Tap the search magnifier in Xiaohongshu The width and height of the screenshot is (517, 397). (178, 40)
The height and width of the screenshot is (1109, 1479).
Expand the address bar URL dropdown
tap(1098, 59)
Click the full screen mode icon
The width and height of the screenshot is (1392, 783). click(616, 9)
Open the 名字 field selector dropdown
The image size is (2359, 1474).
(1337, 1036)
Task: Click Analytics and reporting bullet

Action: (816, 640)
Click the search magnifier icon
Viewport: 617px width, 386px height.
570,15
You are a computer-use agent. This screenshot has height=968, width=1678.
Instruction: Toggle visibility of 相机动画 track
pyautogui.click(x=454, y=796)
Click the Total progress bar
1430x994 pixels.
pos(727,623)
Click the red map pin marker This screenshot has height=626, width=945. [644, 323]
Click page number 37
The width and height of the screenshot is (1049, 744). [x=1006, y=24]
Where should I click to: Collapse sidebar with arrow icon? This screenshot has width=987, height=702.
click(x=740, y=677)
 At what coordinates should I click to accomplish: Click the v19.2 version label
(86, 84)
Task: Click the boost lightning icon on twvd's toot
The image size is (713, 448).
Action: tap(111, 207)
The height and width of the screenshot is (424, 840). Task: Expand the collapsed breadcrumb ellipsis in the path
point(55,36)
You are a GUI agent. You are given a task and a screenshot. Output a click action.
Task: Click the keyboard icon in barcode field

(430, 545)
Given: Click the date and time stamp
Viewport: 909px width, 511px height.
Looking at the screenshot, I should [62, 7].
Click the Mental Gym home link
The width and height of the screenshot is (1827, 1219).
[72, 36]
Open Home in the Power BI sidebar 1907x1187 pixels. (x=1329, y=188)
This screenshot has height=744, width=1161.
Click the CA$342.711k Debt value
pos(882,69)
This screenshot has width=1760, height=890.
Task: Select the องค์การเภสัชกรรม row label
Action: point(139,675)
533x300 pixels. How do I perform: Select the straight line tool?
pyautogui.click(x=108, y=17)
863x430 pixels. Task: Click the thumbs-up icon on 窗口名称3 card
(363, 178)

※ ※ ※

- [BRIEF] Exactly as they appear above, set down all of the records once more.

- [ANSWER SECTION]
Tap the search magnifier in Xiaohongshu The width and height of the screenshot is (517, 397). (178, 40)
The height and width of the screenshot is (1109, 1479).
Expand the address bar URL dropdown
tap(1098, 59)
Click the full screen mode icon
The width and height of the screenshot is (1392, 783). click(616, 9)
Open the 名字 field selector dropdown
The image size is (2359, 1474).
(1337, 1036)
Task: Click Analytics and reporting bullet

Action: (816, 640)
Click the search magnifier icon
Viewport: 617px width, 386px height.
570,15
You are a computer-use agent. This screenshot has height=968, width=1678.
Instruction: Toggle visibility of 相机动画 track
pyautogui.click(x=454, y=796)
Click the Total progress bar
1430x994 pixels.
pos(727,623)
Click the red map pin marker This screenshot has height=626, width=945. [644, 323]
Click page number 37
The width and height of the screenshot is (1049, 744). [x=1006, y=24]
Where should I click to: Collapse sidebar with arrow icon? This screenshot has width=987, height=702.
click(x=740, y=677)
 At what coordinates should I click to accomplish: Click the v19.2 version label
(86, 84)
Task: Click the boost lightning icon on twvd's toot
The image size is (713, 448).
Action: tap(111, 207)
The height and width of the screenshot is (424, 840). Task: Expand the collapsed breadcrumb ellipsis in the path
point(55,36)
You are a GUI agent. You are given a task and a screenshot. Output a click action.
Task: Click the keyboard icon in barcode field

(430, 545)
Given: Click the date and time stamp
Viewport: 909px width, 511px height.
Looking at the screenshot, I should [62, 7].
Click the Mental Gym home link
The width and height of the screenshot is (1827, 1219).
[72, 36]
Open Home in the Power BI sidebar 1907x1187 pixels. (x=1329, y=188)
This screenshot has height=744, width=1161.
Click the CA$342.711k Debt value
pos(882,69)
This screenshot has width=1760, height=890.
Task: Select the องค์การเภสัชกรรม row label
Action: point(139,675)
533x300 pixels. How do I perform: Select the straight line tool?
pyautogui.click(x=108, y=17)
863x430 pixels. Task: Click the thumbs-up icon on 窗口名称3 card
(363, 178)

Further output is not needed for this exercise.